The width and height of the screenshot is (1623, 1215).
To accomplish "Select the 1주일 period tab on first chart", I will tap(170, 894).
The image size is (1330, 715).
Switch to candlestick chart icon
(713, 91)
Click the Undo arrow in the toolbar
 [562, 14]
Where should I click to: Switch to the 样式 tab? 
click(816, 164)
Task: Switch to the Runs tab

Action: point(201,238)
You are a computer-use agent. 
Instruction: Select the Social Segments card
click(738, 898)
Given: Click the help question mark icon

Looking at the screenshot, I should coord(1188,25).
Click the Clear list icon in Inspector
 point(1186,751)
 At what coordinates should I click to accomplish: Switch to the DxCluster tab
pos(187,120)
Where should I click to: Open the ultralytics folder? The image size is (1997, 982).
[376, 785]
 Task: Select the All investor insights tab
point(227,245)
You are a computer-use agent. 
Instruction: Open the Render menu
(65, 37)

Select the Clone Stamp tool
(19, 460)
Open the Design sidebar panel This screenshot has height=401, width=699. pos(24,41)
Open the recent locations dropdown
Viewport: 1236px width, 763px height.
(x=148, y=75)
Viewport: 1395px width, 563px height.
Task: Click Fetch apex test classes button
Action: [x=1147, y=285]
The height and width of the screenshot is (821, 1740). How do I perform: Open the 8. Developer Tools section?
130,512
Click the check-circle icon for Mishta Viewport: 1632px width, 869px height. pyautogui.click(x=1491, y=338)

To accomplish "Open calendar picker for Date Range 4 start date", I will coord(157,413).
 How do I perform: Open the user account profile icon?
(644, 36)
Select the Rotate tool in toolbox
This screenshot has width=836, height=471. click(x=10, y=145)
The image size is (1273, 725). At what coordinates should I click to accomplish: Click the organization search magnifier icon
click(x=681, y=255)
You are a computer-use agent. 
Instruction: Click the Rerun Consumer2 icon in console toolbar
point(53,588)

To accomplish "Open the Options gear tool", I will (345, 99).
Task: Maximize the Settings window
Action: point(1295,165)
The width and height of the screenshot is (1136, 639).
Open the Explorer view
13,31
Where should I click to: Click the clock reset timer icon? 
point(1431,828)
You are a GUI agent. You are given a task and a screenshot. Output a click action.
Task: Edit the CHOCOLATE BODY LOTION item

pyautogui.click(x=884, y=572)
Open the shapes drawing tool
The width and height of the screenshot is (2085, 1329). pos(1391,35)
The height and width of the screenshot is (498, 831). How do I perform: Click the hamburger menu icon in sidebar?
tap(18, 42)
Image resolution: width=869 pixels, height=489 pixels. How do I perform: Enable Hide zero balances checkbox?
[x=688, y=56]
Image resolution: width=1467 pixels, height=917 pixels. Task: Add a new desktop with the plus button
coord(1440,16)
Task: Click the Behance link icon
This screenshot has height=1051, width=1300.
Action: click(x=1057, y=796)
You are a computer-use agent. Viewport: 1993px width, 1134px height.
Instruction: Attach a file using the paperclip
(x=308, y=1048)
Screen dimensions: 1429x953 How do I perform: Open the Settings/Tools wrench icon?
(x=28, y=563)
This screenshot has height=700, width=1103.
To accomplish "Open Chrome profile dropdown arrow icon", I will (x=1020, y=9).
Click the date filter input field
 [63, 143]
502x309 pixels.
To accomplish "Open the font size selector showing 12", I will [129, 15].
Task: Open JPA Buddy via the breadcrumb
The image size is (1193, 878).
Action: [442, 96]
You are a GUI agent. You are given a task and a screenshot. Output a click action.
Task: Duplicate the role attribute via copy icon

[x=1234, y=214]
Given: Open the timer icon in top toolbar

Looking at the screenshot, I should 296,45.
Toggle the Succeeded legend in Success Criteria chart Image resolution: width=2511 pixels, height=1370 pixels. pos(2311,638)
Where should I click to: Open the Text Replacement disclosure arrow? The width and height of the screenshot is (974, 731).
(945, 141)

————

Every entry should be printed again exactly as it stands.

• _Answer to this problem_
The width and height of the screenshot is (1623, 1215).
To accomplish "Select the 1주일 period tab on first chart", I will tap(170, 894).
The image size is (1330, 715).
Switch to candlestick chart icon
(713, 91)
Click the Undo arrow in the toolbar
 [562, 14]
Where should I click to: Switch to the 样式 tab? 
click(816, 164)
Task: Switch to the Runs tab

Action: point(201,238)
You are a computer-use agent. 
Instruction: Select the Social Segments card
click(738, 898)
Given: Click the help question mark icon

Looking at the screenshot, I should coord(1188,25).
Click the Clear list icon in Inspector
 point(1186,751)
 At what coordinates should I click to accomplish: Switch to the DxCluster tab
pos(187,120)
Where should I click to: Open the ultralytics folder? The image size is (1997, 982).
[376, 785]
 Task: Select the All investor insights tab
point(227,245)
You are a computer-use agent. 
Instruction: Open the Render menu
(65, 37)

Select the Clone Stamp tool
(19, 460)
Open the Design sidebar panel This screenshot has height=401, width=699. pos(24,41)
Open the recent locations dropdown
Viewport: 1236px width, 763px height.
(x=148, y=75)
Viewport: 1395px width, 563px height.
Task: Click Fetch apex test classes button
Action: [x=1147, y=285]
The height and width of the screenshot is (821, 1740). How do I perform: Open the 8. Developer Tools section?
130,512
Click the check-circle icon for Mishta Viewport: 1632px width, 869px height. pyautogui.click(x=1491, y=338)

To accomplish "Open calendar picker for Date Range 4 start date", I will coord(157,413).
 How do I perform: Open the user account profile icon?
(644, 36)
Select the Rotate tool in toolbox
This screenshot has width=836, height=471. click(x=10, y=145)
The image size is (1273, 725). At what coordinates should I click to accomplish: Click the organization search magnifier icon
click(x=681, y=255)
You are a computer-use agent. 
Instruction: Click the Rerun Consumer2 icon in console toolbar
point(53,588)

To accomplish "Open the Options gear tool", I will (345, 99).
Task: Maximize the Settings window
Action: point(1295,165)
The width and height of the screenshot is (1136, 639).
Open the Explorer view
13,31
Where should I click to: Click the clock reset timer icon? 
point(1431,828)
You are a GUI agent. You are given a task and a screenshot. Output a click action.
Task: Edit the CHOCOLATE BODY LOTION item

pyautogui.click(x=884, y=572)
Open the shapes drawing tool
The width and height of the screenshot is (2085, 1329). pos(1391,35)
The height and width of the screenshot is (498, 831). How do I perform: Click the hamburger menu icon in sidebar?
tap(18, 42)
Image resolution: width=869 pixels, height=489 pixels. How do I perform: Enable Hide zero balances checkbox?
[x=688, y=56]
Image resolution: width=1467 pixels, height=917 pixels. Task: Add a new desktop with the plus button
coord(1440,16)
Task: Click the Behance link icon
This screenshot has height=1051, width=1300.
Action: click(x=1057, y=796)
You are a computer-use agent. Viewport: 1993px width, 1134px height.
Instruction: Attach a file using the paperclip
(x=308, y=1048)
Screen dimensions: 1429x953 How do I perform: Open the Settings/Tools wrench icon?
(x=28, y=563)
This screenshot has height=700, width=1103.
To accomplish "Open Chrome profile dropdown arrow icon", I will (x=1020, y=9).
Click the date filter input field
 [63, 143]
502x309 pixels.
To accomplish "Open the font size selector showing 12", I will [129, 15].
Task: Open JPA Buddy via the breadcrumb
The image size is (1193, 878).
Action: [442, 96]
You are a GUI agent. You are given a task and a screenshot. Output a click action.
Task: Duplicate the role attribute via copy icon

[x=1234, y=214]
Given: Open the timer icon in top toolbar

Looking at the screenshot, I should 296,45.
Toggle the Succeeded legend in Success Criteria chart Image resolution: width=2511 pixels, height=1370 pixels. pos(2311,638)
Where should I click to: Open the Text Replacement disclosure arrow? The width and height of the screenshot is (974, 731).
(945, 141)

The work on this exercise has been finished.